Written and co-executive produced by David Mamet, the series follows the men who globetrot for a living while their wives stay home with nary a clue as to where they are and when, or if, they’re coming back.

It’s the second part of the equation where this “Unit” finds its singular voice. We watch young Kim Brown (Audrey Marie Anderson) adjust to having a husband in the special ops field during Tuesday’s 9 p.m. premiere, while also being coddled — and sometimes scolded — by fellow wives who know the value of keeping their husbands’ secrets.

Kim’s husband, Bob (Scott Foley), has just entered the titular unit when news of a hijacking hits the media. Bob, along with veteran unit soldier Jonas Blane (Mr. Haysbert), is told to fly directly to the scene to assemble a strike force to defeat the terrorists.

Meanwhile, Kim meets with a pair of fellow unit wives who try to ease her into her new life. But she wants nothing to do with this welcome wagon. She’d rather live off-base, preferably near the local college, so she can have as normal a life as possible. She’s strong-willed, independent, and perhaps a bit full of herself.

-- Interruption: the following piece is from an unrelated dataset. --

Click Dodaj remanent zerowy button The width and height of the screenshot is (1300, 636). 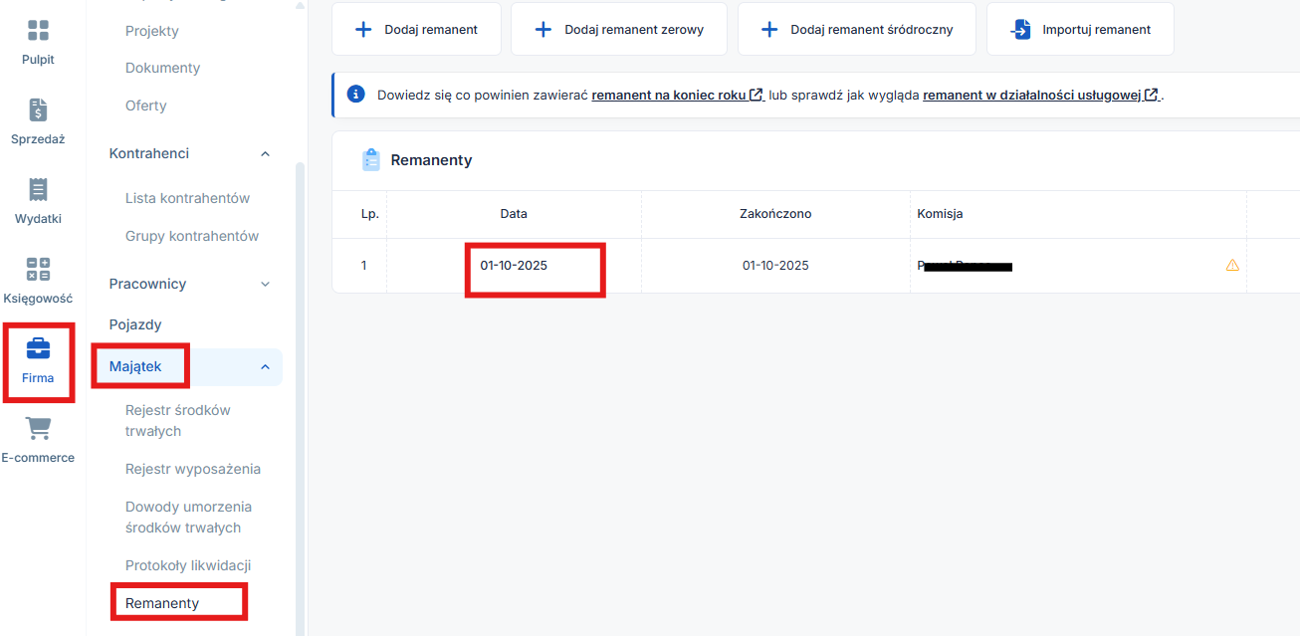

But Jonas’ wife, Molly (Regina Taylor), tells her none of that is possible. It’s a lesson Kim is hard-pressed to accept, especially when she learns she’s expecting a second child. Within minutes, we see the camaraderie between the wives as well as the suffocating lives they lead by necessity.

By comparison, the unit members look like they’re having the time of their lives. Sure, they sneak glances at their wives’ photographs before charging into battle, but “The Unit” doesn’t shy away from the notion that these soldiers love what they do. And why not, when, wherever they go, they supercede local authority and do pretty much as they please?

Too bad the explosive showdown fails to quicken the pulse, particularly during the herky-jerky slow-motion finale.

“The Unit’s” dialogue is a far cry from generic TV patter. Yet the bristling beats Mr. Mamet typically brings to bear are hard to find. It might take a few weeks before meatier subplots, and lingering moral issues, so let the famed writer-playwright hit his stride. Already, thanks to Mr. Mamet’s tough-as-nails Molly and the conflicted Kim, we see the start of some deliciously complex figures.

Tuesday’s premiere ends with a teaser hinting at infidelity in the plastic-perfect world of the unit’s wives. We’ll need some of that to relieve the tension each week, and there’s little doubt the pressure cooker lives led by both the soldiers and their significant others lead to all kinds of ethical crossfires.